ETL data load DML SP slowness suggestion

  • Hi All,

    We are using Microsoft SQL Azure SQL 2022 (12.0.2000.8). Some of our ETL SPs are running very longer more than 30 minutes. The reason is it is doing a lot of DML - almost 15 (Sometime 100) million Insert, update and delete. Table size is (196113141 rows and size 120 805 792 KB)

    Here is the sample code: I have tried to match the original code, but have changed the date to be deleted from 90 days to 0 to test it with current date "DATEADD(DAY, -90, SYSDATETIME())"

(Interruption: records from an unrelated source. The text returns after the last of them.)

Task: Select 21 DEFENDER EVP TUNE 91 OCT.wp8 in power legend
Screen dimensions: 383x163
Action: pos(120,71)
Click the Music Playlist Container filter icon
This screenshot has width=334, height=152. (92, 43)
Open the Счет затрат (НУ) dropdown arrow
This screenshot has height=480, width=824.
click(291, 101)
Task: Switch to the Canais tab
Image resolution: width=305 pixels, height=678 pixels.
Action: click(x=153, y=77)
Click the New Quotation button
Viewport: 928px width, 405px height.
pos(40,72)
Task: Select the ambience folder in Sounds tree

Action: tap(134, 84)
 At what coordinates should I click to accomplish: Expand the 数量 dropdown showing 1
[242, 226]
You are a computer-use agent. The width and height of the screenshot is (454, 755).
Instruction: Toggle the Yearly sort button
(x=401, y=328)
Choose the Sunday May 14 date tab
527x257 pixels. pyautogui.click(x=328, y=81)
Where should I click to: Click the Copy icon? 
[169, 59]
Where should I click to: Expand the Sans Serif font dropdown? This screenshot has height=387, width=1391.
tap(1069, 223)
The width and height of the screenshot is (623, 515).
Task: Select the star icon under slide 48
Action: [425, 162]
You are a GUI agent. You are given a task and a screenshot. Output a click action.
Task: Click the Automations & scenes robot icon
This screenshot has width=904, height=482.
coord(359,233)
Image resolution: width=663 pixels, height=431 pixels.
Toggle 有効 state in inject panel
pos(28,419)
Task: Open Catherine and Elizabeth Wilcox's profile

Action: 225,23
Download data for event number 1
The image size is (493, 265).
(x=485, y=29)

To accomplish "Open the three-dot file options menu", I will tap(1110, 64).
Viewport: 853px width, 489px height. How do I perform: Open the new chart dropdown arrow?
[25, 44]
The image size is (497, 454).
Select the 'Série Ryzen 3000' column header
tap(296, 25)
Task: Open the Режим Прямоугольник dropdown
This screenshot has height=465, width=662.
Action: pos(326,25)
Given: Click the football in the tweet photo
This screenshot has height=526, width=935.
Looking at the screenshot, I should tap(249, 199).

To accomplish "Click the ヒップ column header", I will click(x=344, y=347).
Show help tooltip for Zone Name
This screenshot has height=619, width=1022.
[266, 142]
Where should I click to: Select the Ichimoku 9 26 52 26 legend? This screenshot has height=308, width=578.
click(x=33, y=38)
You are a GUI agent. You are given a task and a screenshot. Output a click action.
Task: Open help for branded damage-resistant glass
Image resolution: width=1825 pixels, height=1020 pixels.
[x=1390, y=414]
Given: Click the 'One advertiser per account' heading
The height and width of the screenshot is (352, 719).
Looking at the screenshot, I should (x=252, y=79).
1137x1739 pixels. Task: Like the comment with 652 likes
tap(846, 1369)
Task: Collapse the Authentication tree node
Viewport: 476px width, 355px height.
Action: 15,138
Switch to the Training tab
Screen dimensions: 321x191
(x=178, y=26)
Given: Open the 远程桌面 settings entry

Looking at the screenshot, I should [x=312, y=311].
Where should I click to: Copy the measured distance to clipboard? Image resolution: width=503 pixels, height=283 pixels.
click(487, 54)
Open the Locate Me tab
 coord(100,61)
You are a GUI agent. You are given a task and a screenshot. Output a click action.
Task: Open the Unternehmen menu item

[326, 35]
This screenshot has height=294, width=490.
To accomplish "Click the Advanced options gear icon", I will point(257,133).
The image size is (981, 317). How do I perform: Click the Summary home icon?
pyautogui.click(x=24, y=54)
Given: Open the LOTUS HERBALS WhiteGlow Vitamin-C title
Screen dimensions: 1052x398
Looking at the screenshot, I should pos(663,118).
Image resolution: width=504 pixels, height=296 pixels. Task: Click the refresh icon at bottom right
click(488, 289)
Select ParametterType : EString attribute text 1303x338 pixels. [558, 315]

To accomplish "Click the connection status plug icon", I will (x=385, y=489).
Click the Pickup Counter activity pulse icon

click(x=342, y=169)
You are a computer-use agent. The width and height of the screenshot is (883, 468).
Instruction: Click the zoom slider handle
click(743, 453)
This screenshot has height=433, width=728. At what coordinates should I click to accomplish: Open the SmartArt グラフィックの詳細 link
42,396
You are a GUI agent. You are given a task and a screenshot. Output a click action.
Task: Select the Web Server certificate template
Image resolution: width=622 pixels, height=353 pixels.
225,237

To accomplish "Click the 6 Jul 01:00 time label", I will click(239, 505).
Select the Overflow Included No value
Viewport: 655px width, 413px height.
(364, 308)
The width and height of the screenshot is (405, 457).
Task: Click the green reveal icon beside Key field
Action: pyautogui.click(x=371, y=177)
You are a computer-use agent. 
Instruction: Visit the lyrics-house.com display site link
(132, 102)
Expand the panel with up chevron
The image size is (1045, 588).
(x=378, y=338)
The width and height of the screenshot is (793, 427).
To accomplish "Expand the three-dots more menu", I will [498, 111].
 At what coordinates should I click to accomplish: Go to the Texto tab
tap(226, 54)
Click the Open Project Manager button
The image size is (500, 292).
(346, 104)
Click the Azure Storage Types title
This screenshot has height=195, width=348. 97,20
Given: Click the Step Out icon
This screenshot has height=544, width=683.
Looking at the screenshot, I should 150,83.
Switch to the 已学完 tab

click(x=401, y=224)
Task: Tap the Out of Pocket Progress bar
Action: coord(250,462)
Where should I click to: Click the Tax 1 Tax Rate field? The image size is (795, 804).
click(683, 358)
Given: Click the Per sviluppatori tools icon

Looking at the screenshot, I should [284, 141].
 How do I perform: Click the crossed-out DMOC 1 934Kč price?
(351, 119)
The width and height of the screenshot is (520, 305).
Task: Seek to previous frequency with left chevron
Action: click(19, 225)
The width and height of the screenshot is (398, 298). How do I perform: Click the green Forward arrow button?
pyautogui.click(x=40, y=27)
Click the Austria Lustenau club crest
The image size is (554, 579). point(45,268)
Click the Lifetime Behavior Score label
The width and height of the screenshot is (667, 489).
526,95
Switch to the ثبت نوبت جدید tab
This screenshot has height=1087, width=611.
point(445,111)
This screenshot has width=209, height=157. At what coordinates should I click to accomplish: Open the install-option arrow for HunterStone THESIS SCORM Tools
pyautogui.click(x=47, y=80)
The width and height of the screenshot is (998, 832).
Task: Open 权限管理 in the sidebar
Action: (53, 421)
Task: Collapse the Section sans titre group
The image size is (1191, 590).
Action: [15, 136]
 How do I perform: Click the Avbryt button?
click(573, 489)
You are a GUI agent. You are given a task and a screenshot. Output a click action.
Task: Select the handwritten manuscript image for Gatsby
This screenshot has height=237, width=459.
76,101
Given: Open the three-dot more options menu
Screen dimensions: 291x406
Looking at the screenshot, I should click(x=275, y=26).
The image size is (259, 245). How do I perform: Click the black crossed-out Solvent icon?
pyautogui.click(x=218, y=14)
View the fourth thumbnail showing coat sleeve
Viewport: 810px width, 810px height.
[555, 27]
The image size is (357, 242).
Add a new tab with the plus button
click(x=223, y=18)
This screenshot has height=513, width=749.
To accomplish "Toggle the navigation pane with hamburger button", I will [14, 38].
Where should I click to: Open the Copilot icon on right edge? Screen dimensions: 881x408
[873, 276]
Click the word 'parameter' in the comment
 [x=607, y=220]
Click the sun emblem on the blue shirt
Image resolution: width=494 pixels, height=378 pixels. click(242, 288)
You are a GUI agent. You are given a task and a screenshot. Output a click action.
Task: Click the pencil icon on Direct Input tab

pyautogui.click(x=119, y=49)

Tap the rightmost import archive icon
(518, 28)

    Here is the table and sample insert with 15000000 records, I have tried to load all not null columns.

    Test I did with 10 millions for table [TOTAL_RAW] & 1 million for table DLSTYTOTAL. It is working good. It takes more time with 100 millions and log is getting full as well in simple recovery mode.

    I believe this needs to done batch by batch . For example 100 millions into 10 times (10 million each time). Can anyone help and share better code.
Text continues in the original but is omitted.